→ **Documento de origem**:
________

“Não consigo me divertir durante o final de semana, pois fico o tempo todo a pensar que deveria estar estudando…”.
“Sou mais impulsivo, só depois penso no que fiz, parece que sou movido por sentimento de culpa!”
“O que tem de mal ou me aventurar fora do casamento, é só meu marido não descobrir!”.
“Nossa, que bolo gostoso, como eu queria comer mais um pedaço!”
“Não vejo a hora de chegar em casa, trabalhar tantas horas e de maneira excessiva me impede de aproveitar o tempo com meus filhos…”.
A “culpa” envolve uma ‘comunidade’ poderosa. Está presente na figura do governo, do sistema judiciário, dos professores, dos pais, das relações amorosas e de trabalho, e até mesmo na necessidade que por vezes temos de querer atender as expectativas que os outros possuem sobre nós.
Essa ‘comunidade’ poderosa julga ou categoriza determinados comportamentos como “inadequado” ou adequado e os condena de acordo com a lei, as regras sociais e ou até mesmo, de acordo com as tradições familiares ou culturais que cercam nossa vida.
Em primeiro momento, é importante que saibamos que, de maneira geral, o sentimento de culpa pode ser considerado uma emoção positiva e construtiva, pois possibilita a pessoa distinguir que uma coisa é e o que deveria ser, ou ainda, distinguir quais comportamentos são considerados adequados nos diferentes contextos em que são estabelecidas as relações sociais. Ou seja, o sentimento de culpa está bastante relacionado com o sentido de “dever”.
No âmbito da psicologia, o sentimento de culpa tem um significado complexo e envolve vários outros conceitos. Envolve diversos aspectos como por exemplo, o filosófico, o teólogo e, propriamente, o psicológico.

________

→ **Tarefa a realizar**:
Retome o texto sobre o sentimento de culpa e dê continuidade a ele logo após a última frase apresentada. A listagem não tem relação com o texto sobre o sentimento de culpa.

→ **Informações fornecidas**:

________

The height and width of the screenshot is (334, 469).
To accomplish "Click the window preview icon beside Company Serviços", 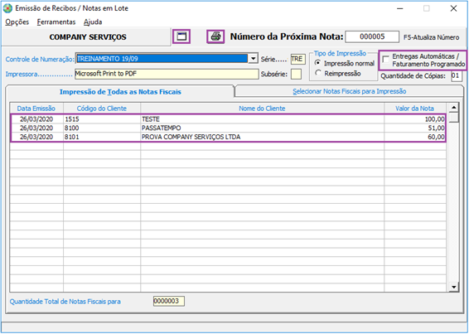I will tap(181, 36).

________

→ **Resposta final**:
Para tentar simplificar um pouco, podemos dizer que o significado de culpa para a psicologia pode estar amplamente vinculado ao conceito da angústia, ou seja, um mal-estar interno relativo a alguma situação. Ambas, a culpa e a angústia, possuem suas origens no conjunto do desenvolvimento afetivo, mas não são exclusivas em nenhuma das fases do desenvolvimento da personalidade.
O sentimento de culpa também pode estar relacionado a ‘falta’ ou a incapacidade de atender alguma expectativa, seja no âmbito pessoal ou no âmbito das relações profissionais, amorosas ou sociais.
Durante a infância é comum a dificuldade de a criança distinguir o sentimento de culpa de outros sentimentos mais básicos, como a raiva, a tristeza ou até mesmo a vergonha.
É importante, nessa faixa etária, perceber que o sentimento de culpa possui funções essenciais:
– no âmbito mais construtivo, por exemplo, o sentimento de culpa possui a função de conduzir a criança a perceber o que é certo e errado. Mesmo que de maneira mais simples, a criança aprende a avaliar quais comportamentos são mais adequados nos diferentes contextos em que vive, as regras e deveres na escola, nas brincadeiras com os colegas ou em casa, na rotina com a família.
– por outro lado, quando associado a sentimentos recorrentes de tristeza e raiva, com consequências menos saudáveis para o desenvolvimento da aprendizagem, a culpa pode ser um sinal de alerta para avaliar se o repertório comportamental e estratégias cognitivas que a criança possui são adequadas para lidar com a atividades, adversidades e as relações cotidianas.
As relações com os pais, irmãos, com os professores ou com os colegas da escola podem ser determinantes para que as crianças construam suas expectativas, seu repertório comportamental e padrões cognitivos para lidar com o sentimento de culpa. Essas relações também impactam e por vezes, direcionam como o sentimento de culpa pode afetar o desenvolvimento infantil saudável.
Na fase adulta, para além de estar relacionada com o reconhecimento de transgressões morais e legais, a culpa pode estar relacionada ao sentimento de fracasso, a depressão, altos níveis de ansiedade e vergonha.
Desenvolver estratégias que envolvem a regulação emocional e habilidades sociais podem ser opções para estabelecer comportamentos e pensamentos que priorizem uma vida diária mais saudável.
De maneira, mais geral, existem algumas ‘condições’ que podem intensificar ou aflorar o sentimento de culpa:
– Classificar determinados comportamentos ou pensamentos como “inadequados”, ou, ainda, concordar com quem os classificou dessa forma.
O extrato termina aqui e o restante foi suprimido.